Total body fatness and regional fat distribution
Body density was determined by the underwater weighing technique (26), and the percent body fat was derived from body density (27). Pulmonary residual volume was measured using the helium dilution method (28). Fat mass was calculated as total body weight minus fat-free mass. Waist girth was measured according to the procedures recommended at the Airlie Conference (29).
CT was performed with a Siemens Somatom DRH scanner (Erlangen, West Germany), as previously described (30). Subjects were examined in the supine position. CT scans were performed at the abdominal (between L4 and L5 vertebrae) and at the femoral (middistance between the knee joint and the iliac crest) levels, with a radiograph of the skeleton as a reference to establish the position of the scan to the nearest millimeter. The total AT area was calculated by delineating the abdomen with a graph pen and then computing the AT surface using an attenuation range of -190 to -30 HU. The visceral abdominal AT area was measured by drawing a line within the muscle wall surrounding the abdominal cavity.

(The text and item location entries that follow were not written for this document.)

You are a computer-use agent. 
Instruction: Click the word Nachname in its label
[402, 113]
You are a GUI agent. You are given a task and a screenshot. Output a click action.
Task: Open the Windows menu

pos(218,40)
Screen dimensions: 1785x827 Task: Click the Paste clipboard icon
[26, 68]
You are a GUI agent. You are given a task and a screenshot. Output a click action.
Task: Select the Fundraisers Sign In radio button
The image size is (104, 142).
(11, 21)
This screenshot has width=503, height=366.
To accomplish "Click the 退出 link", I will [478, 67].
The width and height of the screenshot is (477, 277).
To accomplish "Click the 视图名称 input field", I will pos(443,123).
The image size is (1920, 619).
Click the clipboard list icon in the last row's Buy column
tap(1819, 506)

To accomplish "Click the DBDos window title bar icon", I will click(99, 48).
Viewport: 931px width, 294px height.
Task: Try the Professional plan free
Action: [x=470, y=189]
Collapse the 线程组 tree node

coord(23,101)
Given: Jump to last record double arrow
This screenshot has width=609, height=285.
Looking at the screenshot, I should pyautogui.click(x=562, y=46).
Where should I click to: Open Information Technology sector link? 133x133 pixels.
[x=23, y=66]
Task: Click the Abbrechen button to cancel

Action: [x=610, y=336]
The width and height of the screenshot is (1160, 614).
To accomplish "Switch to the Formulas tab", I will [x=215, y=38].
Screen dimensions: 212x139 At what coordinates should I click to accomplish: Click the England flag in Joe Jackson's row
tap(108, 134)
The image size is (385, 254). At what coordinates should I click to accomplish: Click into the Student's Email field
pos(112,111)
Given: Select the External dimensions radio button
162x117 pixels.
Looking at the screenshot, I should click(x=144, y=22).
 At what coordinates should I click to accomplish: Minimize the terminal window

The abdominal sc AT area was calculated by subtracting the visceral AT area from the total abdominal AT area.
AT biopsy procedure and adipocyte lipolysis
After an overnight fast, men were subjected to biopsies of sc fat, one performed in the periumbilical region (abdominal site) and the other at the midthigh level (femoral site). A small cutaneous incision (1 cm) was made at both sites, and about 200 mg sc adipose tissue were surgically removed from the two fat depots. Adipocytes were isolated according to the method of Rodbell (31) in a Krebs-Ringer bicarbonate buffer (pH 7.4) containing 4% BSA (KRBA) and 5 mmol/L glucose plus 1 mg/mL collagenase, as previously described (14, 25, 26). Digestion took place in a shaking water bath under an air-gas phase of 95% O2 and 5% CO2, for 40 min at 37 C. The suspension was then filtered, and the cellular filtrate obtained was rinsed three times with 5 mL KRBA. Isolated adipocytes were finally resuspended in KRBA to obtain a final concentration of approximately 500 cells/50 µL.
Extracellular glycerol release was used as the indicator of adipocyte lipolysis. One hundred-microliter aliquots of the continuously stirred cell suspension were placed in 1.5-mL conical tubes. Two of these tubes were used for cell counting and sizing; two others containing 20 µL KRB were immediately placed on ice and provided an evaluation of the initial concentration of glycerol in the medium. Ascorbic acid (0.1 mmol/L) was included in the incubation medium to prevent catecholamine degradation. Agents for lipolysis stimulation or inhibition were added just before the beginning of the assay in 20-µL portions to obtain the desired final concentration. After a 2-h incubation at 37 C in a shaking water bath under an air-gas phase of 95% O2 and 5% CO2, 100 µL HCl (1 N) were added to all tubes to stop the reaction, then 100 µL NaOH (1 N) were added to neutralize the medium. All tubes were stoppered and stored at -20 C until glycerol determination, and the NADH concentration was measured by bioluminescence with a luciferase solution, using an 125I LKB Wallac luminometer (Gaithersburg, MD) (13, 24, 25). For each concentration of stimulator or inhibitor, the amount of glycerol was taken as the average of the concentrations assessed in two incubated tubes. Glycerol measurement by bioluminescence is very sensitive and especially well adapted when only small amounts of adipose tissue are available (24, 25). Fat cell diameters were determined using a Leitz microscope equipped with a graduated ocular (Rockleigh, NJ). The mean fat cell diameter was assessed from the measurement of 500 cells, and the density of triolein was used to transform adipose cell volume into fat cell weight (24).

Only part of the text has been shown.